How to Reduce PDF Image File Size
Downsampling and Recompression in PDF Optimizer
Images are the single largest contributor to PDF file size. A document containing a handful of press-quality photographs can easily reach 20 to 50 MB, most of that weight sitting in image data at resolutions far higher than the output medium requires. PDF Optimizer addresses this through two operations: downsampling, which reduces image resolution, and recompression, which re-encodes image data using a more efficient algorithm. Both are configurable, both apply separately to different image types, and together they typically account for the majority of file size reduction in any optimization pass.
Images Are the Biggest Driver of PDF File Size
To understand why, consider what happens when a document is created for print. A professional print workflow typically requires images at 300 DPI or higher. At that resolution, a single full-page image at standard print dimensions can contain 25 million pixels or more. That image data is embedded in the PDF in full.
If that PDF is then distributed digitally, the image resolution is wildly in excess of what any screen can display. A standard monitor renders at approximately 96 DPI. A high-resolution display might render at 150 to 200 DPI. The press-quality image in the PDF is carrying three to nine times more data than the output device can use. That excess data adds nothing to the viewing experience and costs significant storage and bandwidth for every copy of the document.

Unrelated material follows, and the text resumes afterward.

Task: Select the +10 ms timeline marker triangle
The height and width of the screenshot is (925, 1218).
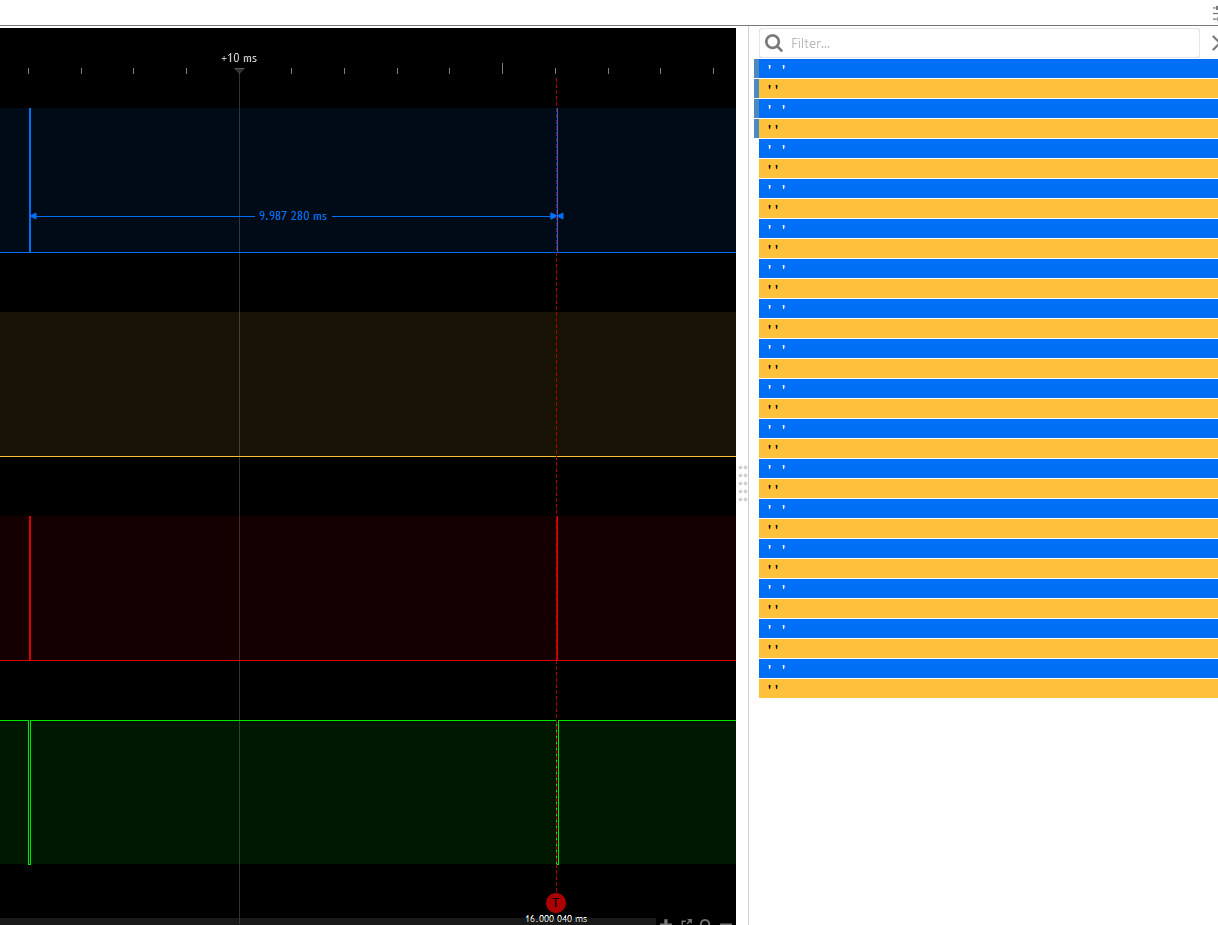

Downsampling reduces the image to the resolution actually needed for the intended output. The visual result is indistinguishable on screen. The file size reduction is substantial.
Image Downsampling: How It Works
Downsampling reduces the resolution of images in a PDF by removing pixels. You specify a target resolution in your JSON profile, and PDF Optimizer reduces any image exceeding that target down to the specified DPI.
The target resolution should match the intended output medium:
• 72 to 96 DPI for screen-only documents and web PDFs where bandwidth or storage is the priority
• 150 DPI for general digital distribution where moderate quality is acceptable
• 300 DPI for print-ready output where image fidelity must be preserved
PDF Optimizer applies downsampling settings separately to color images, grayscale images, and monochrome (black-and-white) images. This matters because different image types in the same document often have different optimal resolution targets. A full-color photograph and a black-and-white scanned form in the same PDF can each be downsampled to the resolution appropriate for their content type.
Recompression: How It Works
When PDF Optimizer downsamples an image, the image data is automatically recompressed. You can also apply recompression independently to images that meet your resolution target but are using an inefficient compression algorithm or an unnecessarily high quality setting.
Recompression decompresses the existing image data and re-encodes it using the algorithm and quality value you specify. PDF Optimizer supports the following compression algorithms:
• JPEG: Lossy compression for photographs and continuous-tone color or grayscale images. Efficient at high compression ratios with minimal perceptible quality loss at moderate quality settings.
• ZIP (Deflate): Lossless compression. No quality loss. Best suited for images with large areas of flat color, diagrams, charts, and screenshots.
• Flate: An alias for ZIP/Deflate. Lossless compression appropriate for the same image types.
• JBIG2: Highly efficient lossy or lossless compression for monochrome (black-and-white) images. Produces significantly smaller files than older bi-level compression methods like CCITT. Ideal for scanned documents and forms with monochrome content.
When to Downsample and When Not To
Downsampling is appropriate when the destination resolution of the document is lower than the resolution of the images it contains. For web PDFs, screen-distributed reports, email attachments, and document portals serving end users on standard displays, downsampling to 150 DPI or lower is almost always appropriate.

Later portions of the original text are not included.